Will the government again extend the limits (probably) but will the government be able to find the money to extend the limits? The money to buy the loans is created largely by the sale of government bonds. How long will investors have an appetite for this government debt backed by loans that are racking up increasing rates of default? Because the federal government determines the interest rates at which Fannie Mae will buy loans, it has created an artificially low run of mortgage rates. Should Fannie Mae stop lending no private buyers are going to step in unless the yields are much higher, necessitating an increase in interest rates charged to borrowers to create the higher yields. Increased interest rates directly cause a decrease in affordability, limiting the buyer pool and reducing the price that the remaining buyers are able to pay for a property.

The third factor is commercial real estate. Some are saying that because everyone is expecting commercial real estate to collapse that it won’t, since no one ever expects what happens to happen. But maybe what is unexpected is how big the problem may end up being.

The FDIC greatly loosened bank guidelines in regards to the bank’s ability to rewrite existing loans and to real estate on their books. Not only are these changes artificially propping up the value of the remaining real estate (since the distressed transactions aren’t occurring), but also decreasing the amount of cash banks are willing to loan as they hoard money as defacto reserves for when the FDIC does an about face and changes their policy.
⁂
# WRITTEN TASK 1
Revise the real estate passage: begin at the words "The third factor", stop after "changes their policy.", and change "FDIC" to "Federal Deposit Insurance Corporation".
# WRITTEN TASK 2
In the real estate passage, what largely creates the money used to buy the loans?

# LISTED ENTRIES
⁂
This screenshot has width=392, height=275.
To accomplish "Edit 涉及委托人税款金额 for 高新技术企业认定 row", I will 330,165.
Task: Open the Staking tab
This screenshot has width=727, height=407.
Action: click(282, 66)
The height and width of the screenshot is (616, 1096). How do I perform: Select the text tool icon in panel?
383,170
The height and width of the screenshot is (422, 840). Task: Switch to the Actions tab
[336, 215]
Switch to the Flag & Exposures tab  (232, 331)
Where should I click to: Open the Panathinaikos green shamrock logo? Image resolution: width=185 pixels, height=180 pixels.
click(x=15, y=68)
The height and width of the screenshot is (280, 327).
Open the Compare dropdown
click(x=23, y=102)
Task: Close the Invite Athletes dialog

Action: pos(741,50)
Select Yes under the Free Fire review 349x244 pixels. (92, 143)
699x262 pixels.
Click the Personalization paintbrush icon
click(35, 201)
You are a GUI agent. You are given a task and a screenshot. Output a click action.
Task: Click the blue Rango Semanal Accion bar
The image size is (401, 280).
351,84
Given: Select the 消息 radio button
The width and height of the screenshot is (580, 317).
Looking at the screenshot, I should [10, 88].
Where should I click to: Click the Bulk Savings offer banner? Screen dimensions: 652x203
⁂
# FULL RESPONSE 1
The third factor is commercial real estate. Some are saying that because everyone is expecting commercial real estate to collapse that it won’t, since no one ever expects what happens to happen. But maybe what is unexpected is how big the problem may end up being.

The Federal Deposit Insurance Corporation greatly loosened bank guidelines in regards to the bank’s ability to rewrite existing loans and to real estate on their books. Not only are these changes artificially propping up the value of the remaining real estate (since the distressed transactions aren’t occurring), but also decreasing the amount of cash banks are willing to loan as they hoard money as defacto reserves for when the Federal Deposit Insurance Corporation does an about face and changes their policy.

# FULL RESPONSE 2
The sale of government bonds.